→ **What to work on**
Nothing but the pictures should be left out when the entries below are duplicated.

→ **Working data**
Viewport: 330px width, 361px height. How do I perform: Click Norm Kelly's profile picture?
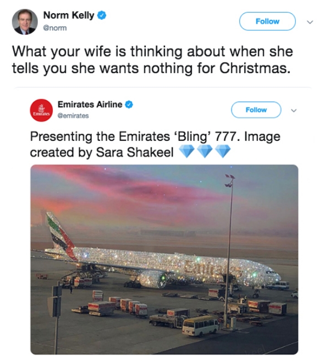pos(25,21)
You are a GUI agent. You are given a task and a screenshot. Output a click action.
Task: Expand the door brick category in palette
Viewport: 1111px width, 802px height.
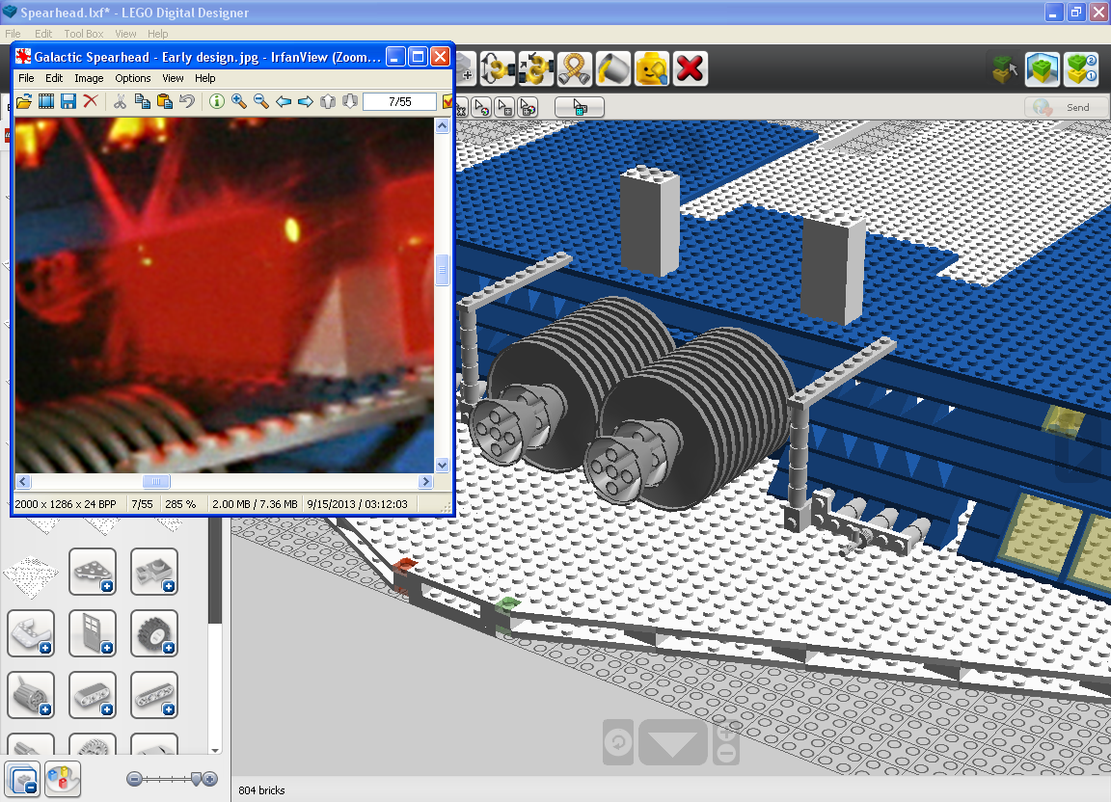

→ **The answer**
Viewport: 330px width, 361px height. How do I perform: Click Norm Kelly's profile picture?
pos(25,21)
You are a GUI agent. You are given a task and a screenshot. Output a click action.
Task: Expand the door brick category in palette
Viewport: 1111px width, 802px height.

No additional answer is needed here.